• _REQUIRED ACTION_:
Please repeat exactly the lines from the one containing "Given: Click line number 23 in the gutter" to the end of the entries below, both included, and omit all pictures.

Stored entries
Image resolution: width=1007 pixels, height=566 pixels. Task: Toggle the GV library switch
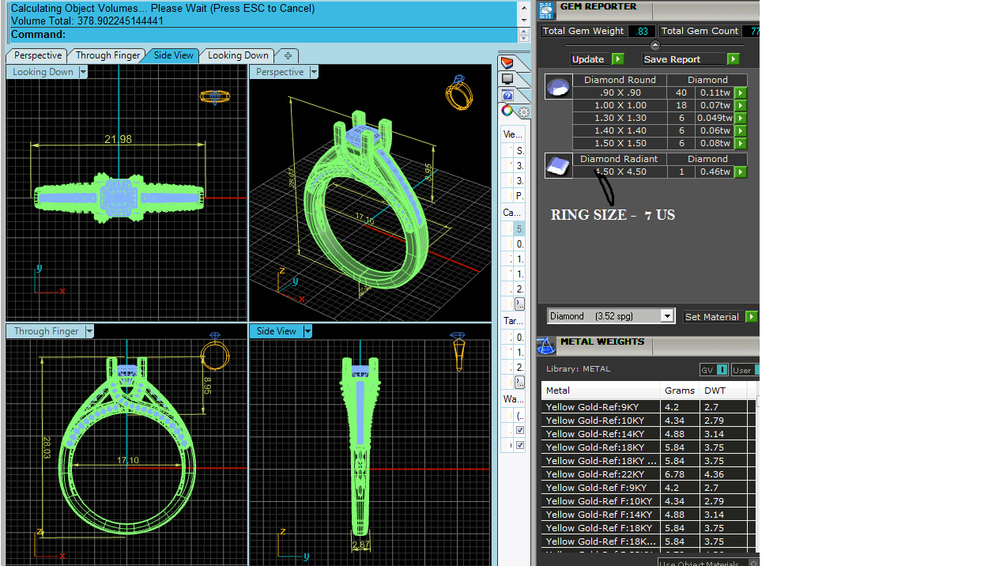point(714,370)
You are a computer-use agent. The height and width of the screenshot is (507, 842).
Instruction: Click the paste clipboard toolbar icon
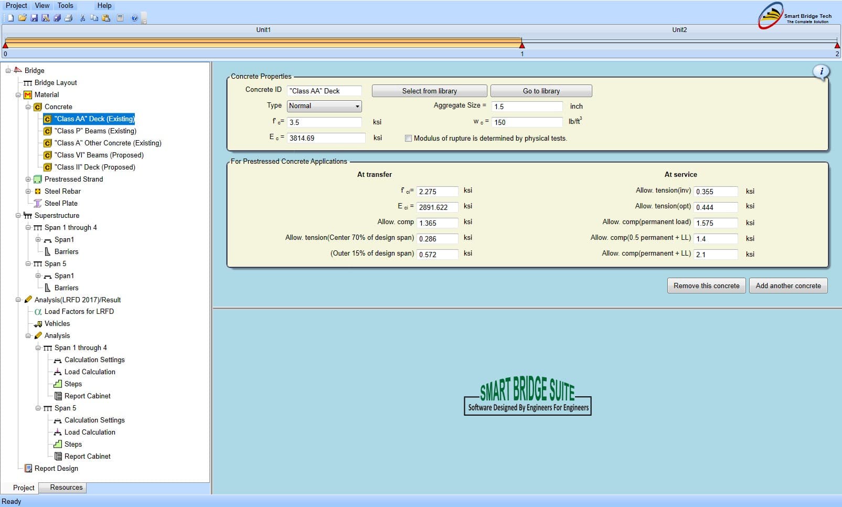click(x=106, y=18)
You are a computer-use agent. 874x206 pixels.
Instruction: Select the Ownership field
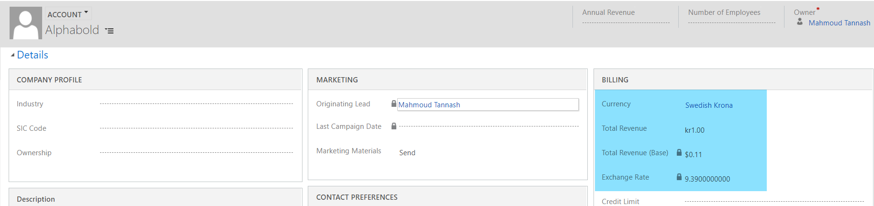[x=196, y=153]
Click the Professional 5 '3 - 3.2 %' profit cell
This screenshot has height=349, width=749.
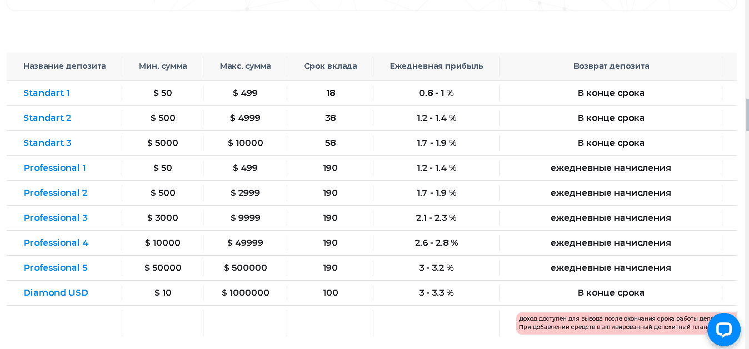pyautogui.click(x=436, y=268)
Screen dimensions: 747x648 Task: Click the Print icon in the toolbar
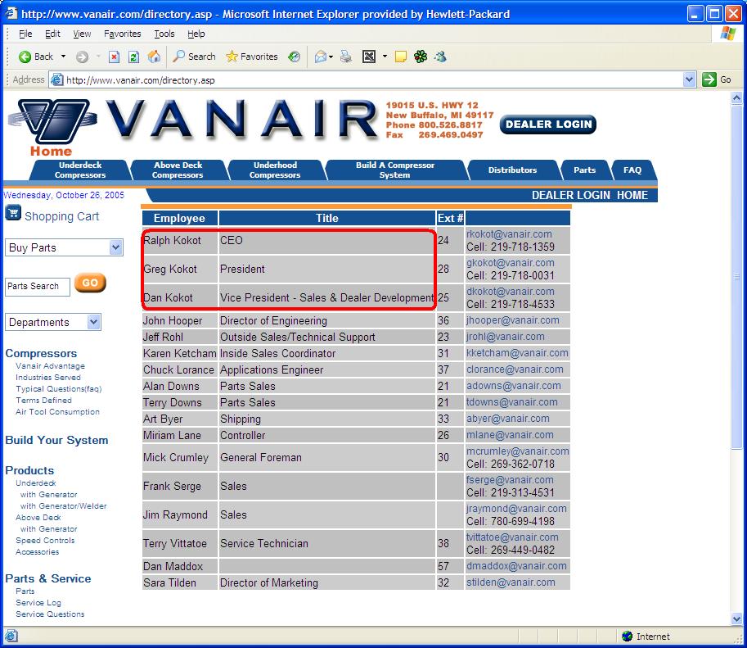345,57
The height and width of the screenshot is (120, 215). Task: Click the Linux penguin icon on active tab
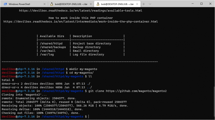(x=98, y=4)
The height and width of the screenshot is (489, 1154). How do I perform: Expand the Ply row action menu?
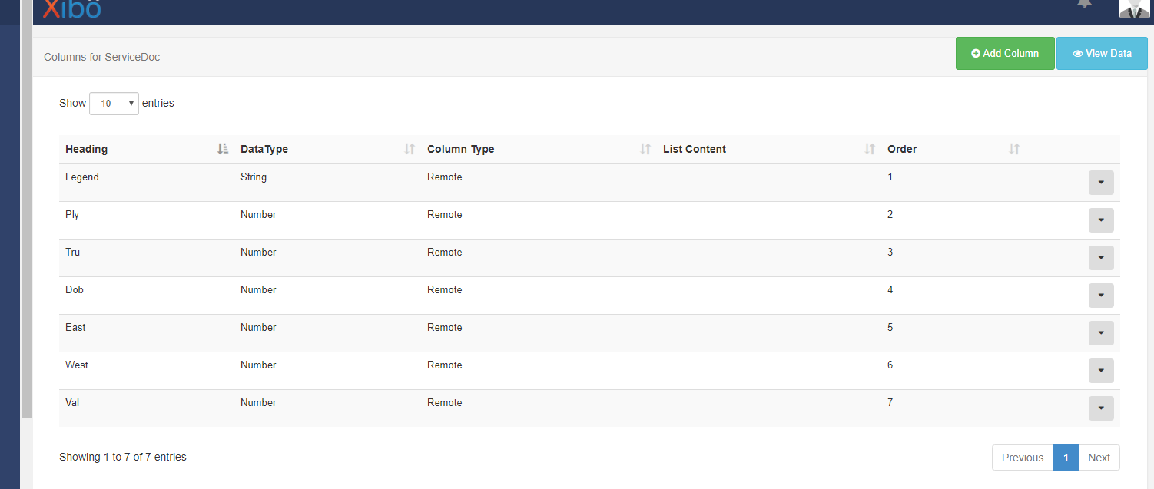(x=1101, y=220)
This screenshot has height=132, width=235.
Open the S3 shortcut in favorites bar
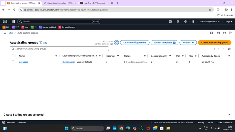pyautogui.click(x=33, y=27)
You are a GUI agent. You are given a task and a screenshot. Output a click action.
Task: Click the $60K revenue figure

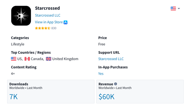[x=107, y=97]
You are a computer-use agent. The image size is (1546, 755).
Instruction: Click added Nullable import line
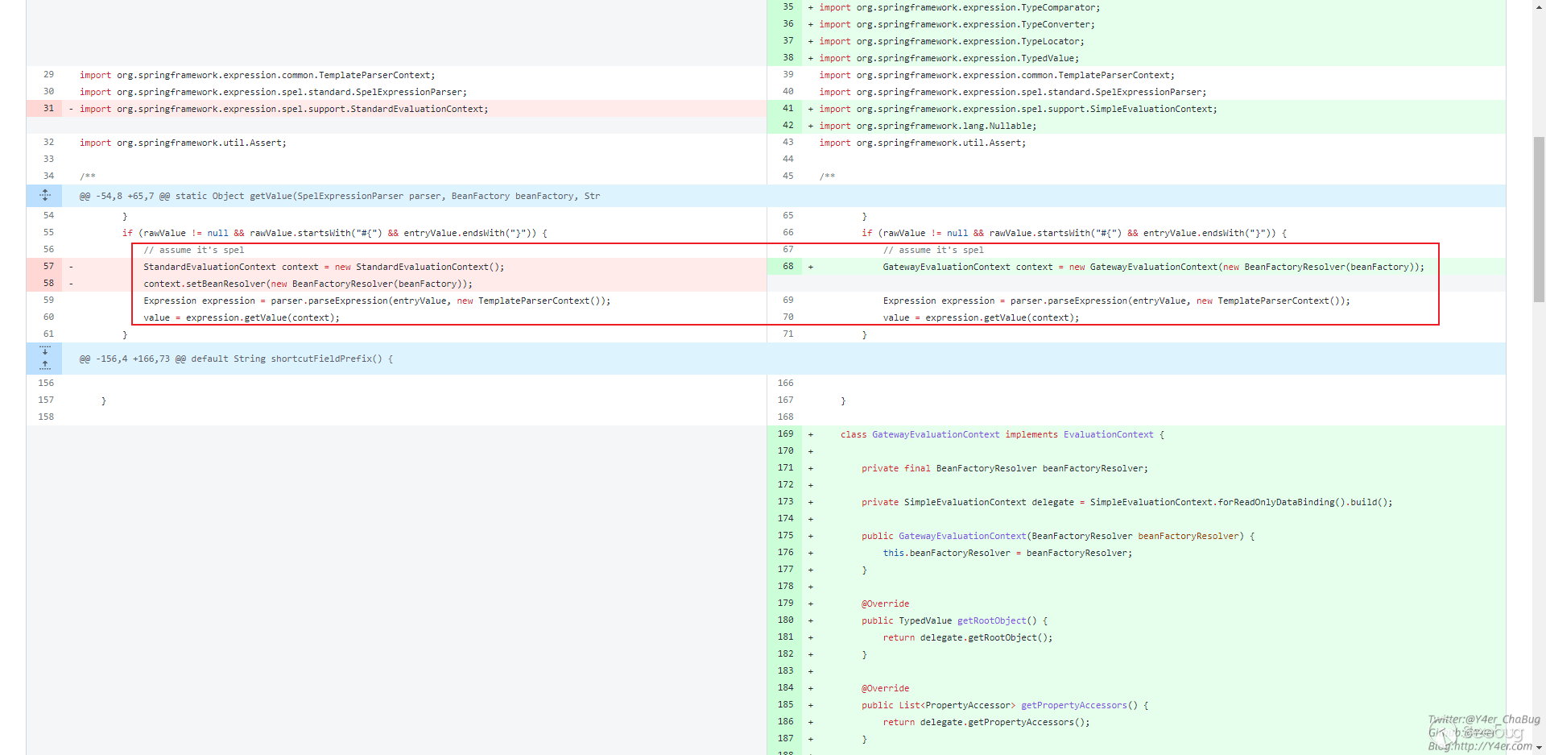point(928,126)
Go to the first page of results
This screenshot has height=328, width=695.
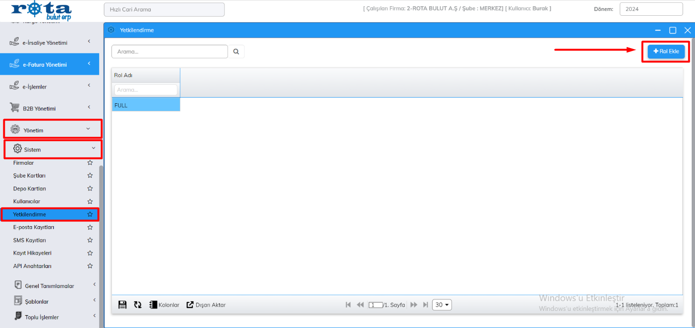pos(348,305)
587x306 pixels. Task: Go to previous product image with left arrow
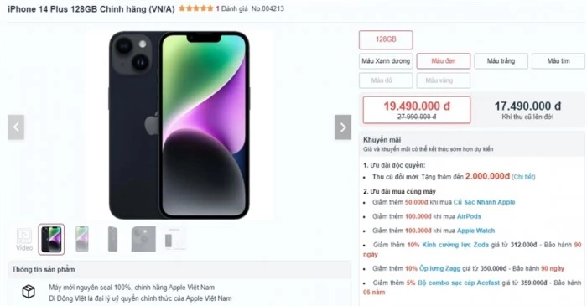16,127
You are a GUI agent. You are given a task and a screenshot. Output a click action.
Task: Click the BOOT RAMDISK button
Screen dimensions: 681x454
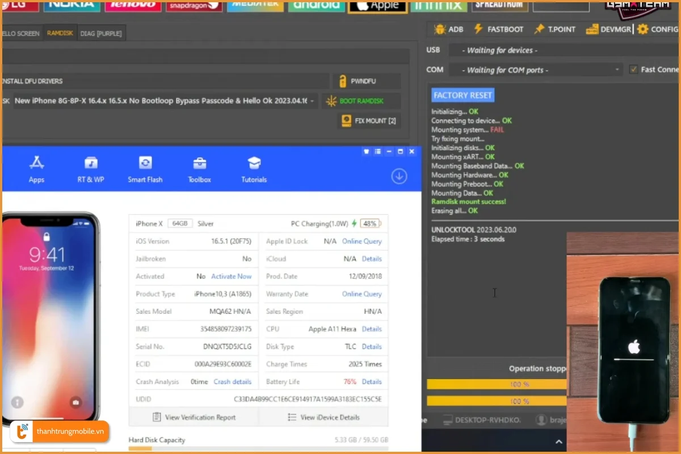(x=361, y=101)
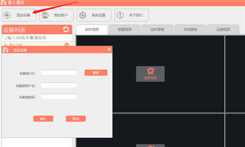The height and width of the screenshot is (147, 245).
Task: Go to the 本地录制 tab
Action: coord(190,29)
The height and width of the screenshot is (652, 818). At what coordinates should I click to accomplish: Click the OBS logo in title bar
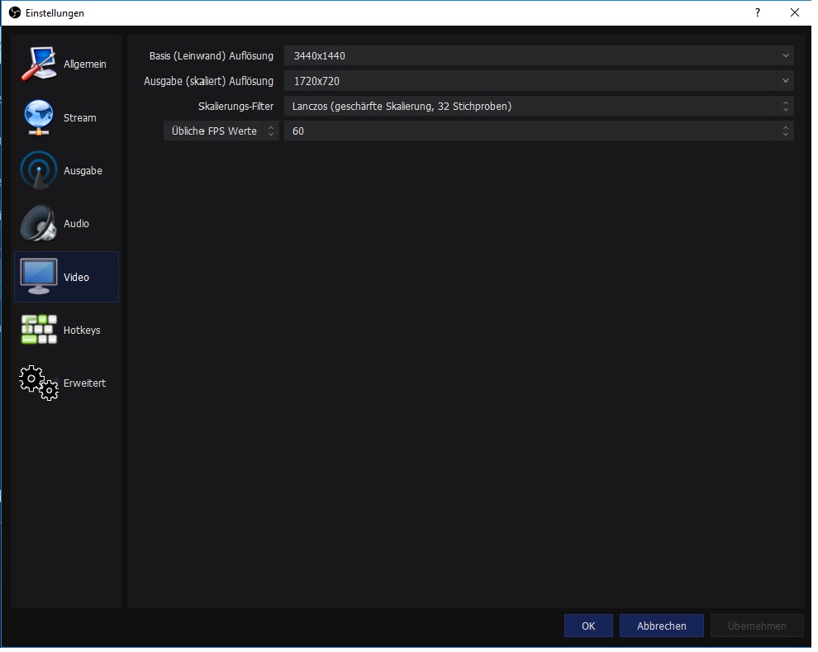(x=14, y=13)
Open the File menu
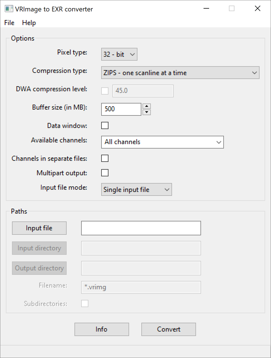The width and height of the screenshot is (271, 358). [9, 23]

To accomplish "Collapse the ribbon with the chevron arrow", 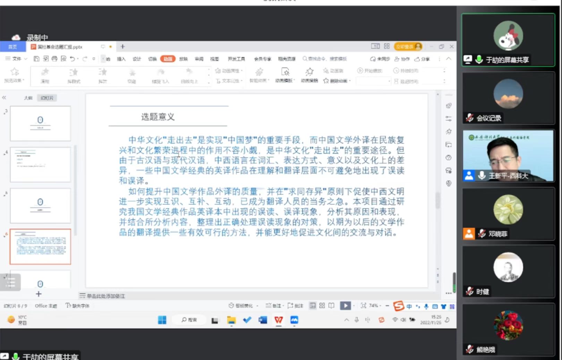I will [449, 59].
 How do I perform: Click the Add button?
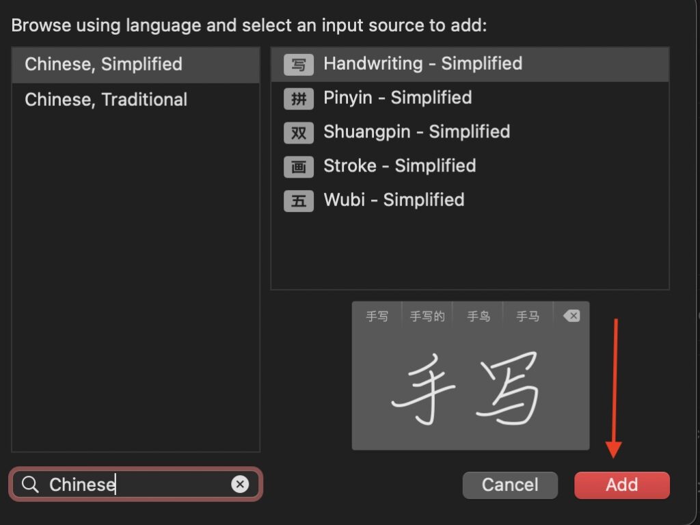[x=621, y=485]
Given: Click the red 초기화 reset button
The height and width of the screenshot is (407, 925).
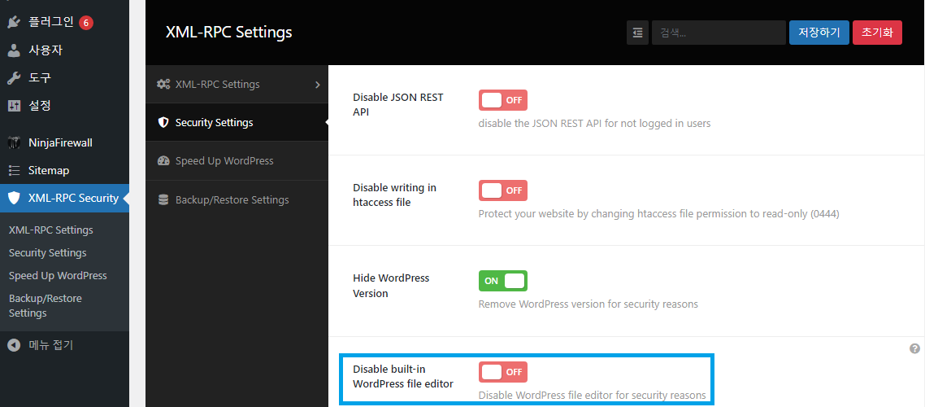Looking at the screenshot, I should coord(877,33).
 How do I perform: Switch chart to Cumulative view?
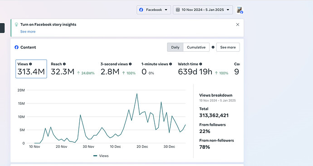point(196,47)
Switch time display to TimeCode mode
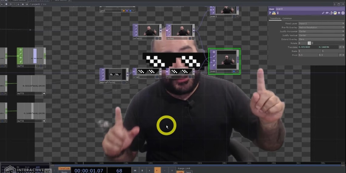346x173 pixels. (x=64, y=168)
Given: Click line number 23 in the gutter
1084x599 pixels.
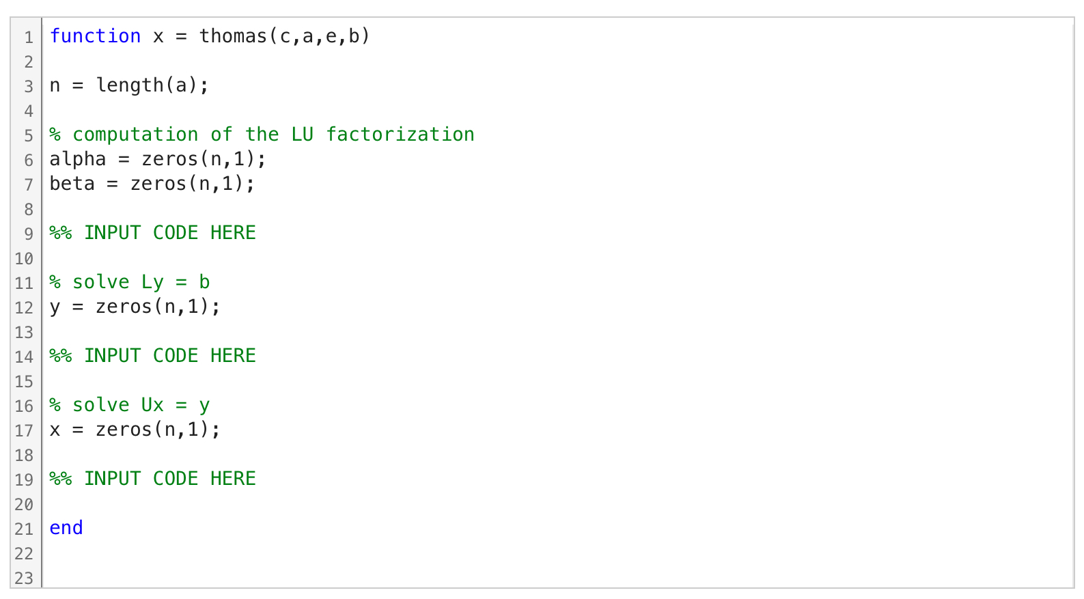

• _SOLUTION FOR THIS TASK_:
Given: Click line number 23 in the gutter
1084x599 pixels.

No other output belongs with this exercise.